PhD. Dissertation

General info
Abstract
Contents
Publications
Download
More info

[Esta página en español]


Title

Tabular Interpretation of Automata for Tree Adjoining Languages

Author

D. Miguel A. Alonso Pardo

Supervisors

Date

25 September 2000

Dissertation Committee

Grade

Sobresaliente Cum Laude


Abstract

Tree adjoining grammars are an extension of context-free grammars that use trees instead of productions as the primary representing structure and that are considered to be adequate to describe most of syntactic phenomena occurring in natural languages. These grammars generate the class of tree adjoining languages, which is equivalent to the class of languages generated by linear indexed grammars and other mildly context-sensitive formalisms.

In the first part of this dissertation, we introduce the problem of parsing tree adjoining grammars and linear indexed grammars, creating, for both formalisms, a continuum from simple pure bottom-up algorithms to complex predictive algorithms and showing what transformations must be applied to each one in order to obtain the next one in the continuum.

In the second part, we define several models of automata that accept the class of tree adjoining languages, proposing techniques for their efficient execution. The use of automata for parsing is interesting because they allow us to separate the problem of the definition of parsing algorithms from the problem of their execution. We have considered the following types of automata:

Compilation schemata for these models of automata have been defined. A compilation schema allow us to obtain the set of transitions corresponding to the implementation of a parsing strategy for a given grammar.

All the presented automata can be executed in polynomial time with respect to the length of the input string by applying tabulation techniques. A tabular technique makes possible to interpret an automaton by means of the manipulation of collapsed representation of configurations (called items) instead of actual configurations. Items are stored into a table in order to be reused, avoiding redundant computations.

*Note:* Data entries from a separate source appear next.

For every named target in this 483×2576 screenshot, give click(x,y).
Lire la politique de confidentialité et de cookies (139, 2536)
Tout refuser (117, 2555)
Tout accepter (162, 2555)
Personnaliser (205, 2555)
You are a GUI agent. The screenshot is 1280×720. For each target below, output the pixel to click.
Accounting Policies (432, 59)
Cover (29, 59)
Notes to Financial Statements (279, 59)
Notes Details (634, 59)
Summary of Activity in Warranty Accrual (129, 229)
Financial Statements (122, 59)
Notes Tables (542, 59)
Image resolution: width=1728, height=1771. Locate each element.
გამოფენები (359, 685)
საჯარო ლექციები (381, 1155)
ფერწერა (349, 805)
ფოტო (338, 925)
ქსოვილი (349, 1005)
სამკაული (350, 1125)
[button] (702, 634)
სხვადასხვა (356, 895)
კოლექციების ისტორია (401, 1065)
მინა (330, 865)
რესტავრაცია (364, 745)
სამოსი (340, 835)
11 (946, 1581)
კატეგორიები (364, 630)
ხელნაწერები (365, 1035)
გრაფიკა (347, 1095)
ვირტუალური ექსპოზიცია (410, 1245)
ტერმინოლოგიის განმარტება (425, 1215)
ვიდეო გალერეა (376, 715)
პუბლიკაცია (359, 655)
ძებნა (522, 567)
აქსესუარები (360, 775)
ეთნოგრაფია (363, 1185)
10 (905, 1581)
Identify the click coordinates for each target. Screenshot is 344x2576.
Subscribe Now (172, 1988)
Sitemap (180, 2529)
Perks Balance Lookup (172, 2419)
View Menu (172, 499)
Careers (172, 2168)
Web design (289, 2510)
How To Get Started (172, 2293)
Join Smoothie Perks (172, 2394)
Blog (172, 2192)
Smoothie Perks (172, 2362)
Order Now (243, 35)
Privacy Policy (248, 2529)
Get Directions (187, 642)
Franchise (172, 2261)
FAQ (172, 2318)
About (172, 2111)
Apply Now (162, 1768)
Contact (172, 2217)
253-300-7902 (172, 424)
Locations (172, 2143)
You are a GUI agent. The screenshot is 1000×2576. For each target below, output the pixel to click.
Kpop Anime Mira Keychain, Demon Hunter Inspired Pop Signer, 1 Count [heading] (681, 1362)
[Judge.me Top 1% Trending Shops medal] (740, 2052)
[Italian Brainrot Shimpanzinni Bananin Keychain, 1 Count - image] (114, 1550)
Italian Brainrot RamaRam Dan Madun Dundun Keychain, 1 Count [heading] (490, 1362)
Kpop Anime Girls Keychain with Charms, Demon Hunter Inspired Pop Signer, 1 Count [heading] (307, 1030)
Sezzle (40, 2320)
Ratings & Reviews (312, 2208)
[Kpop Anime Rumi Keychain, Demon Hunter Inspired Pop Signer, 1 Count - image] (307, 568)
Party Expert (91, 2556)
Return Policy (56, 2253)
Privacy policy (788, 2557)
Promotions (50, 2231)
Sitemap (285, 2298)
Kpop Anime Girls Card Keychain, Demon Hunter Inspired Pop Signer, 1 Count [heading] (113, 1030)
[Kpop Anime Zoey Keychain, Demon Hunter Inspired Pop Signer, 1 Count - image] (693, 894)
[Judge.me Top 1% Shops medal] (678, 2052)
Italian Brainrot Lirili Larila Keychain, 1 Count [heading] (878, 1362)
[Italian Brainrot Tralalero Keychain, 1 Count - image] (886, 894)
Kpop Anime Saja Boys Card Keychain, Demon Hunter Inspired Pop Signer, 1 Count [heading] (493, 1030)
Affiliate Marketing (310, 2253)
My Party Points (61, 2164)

Finally, we have studied the relations among the different classes of automata, the main difference being the storage structure used: embedded stacks, indices lists or coupled stacks. According to the strategies that can be implemented, we can distinguish three kinds of automata: bottom-up automata, including bottom-up embedded push-down automata, bottom-up restricted logic push-down automata, right-oriented linear indexed automata and bottom-up 2-stack automata; top-down automata, including (top-down) embedded push-down automata, top-down restricted logic push-down automata and left-oriented linear indexed automata; and general automata, including strongly-driven linear indexed automata and strongly-driven 2-stack automata.


Contents

The dissertation is structured in three parts. The first part is devoted to introduce Tree Adjoining Languages (TAL) and the parsing techniques available for them, focusing on Tree Adjoining Grammars (TAG) and Linear Indexed Grammars (LIG). The second part defines several classes of automata for tree adjoining languages and the tabular techniques that can applied in order to get polynomial execution time. The third part is formed by a set of appendices.

Chapter 1. Introduction

Part I. Tree Adjoining Languages

Chapter 2. Tree Adjoining Languages

We present this class of languages, focusing on TAG and LIG. Other grammar formalisms also generating TAL are presented briefly.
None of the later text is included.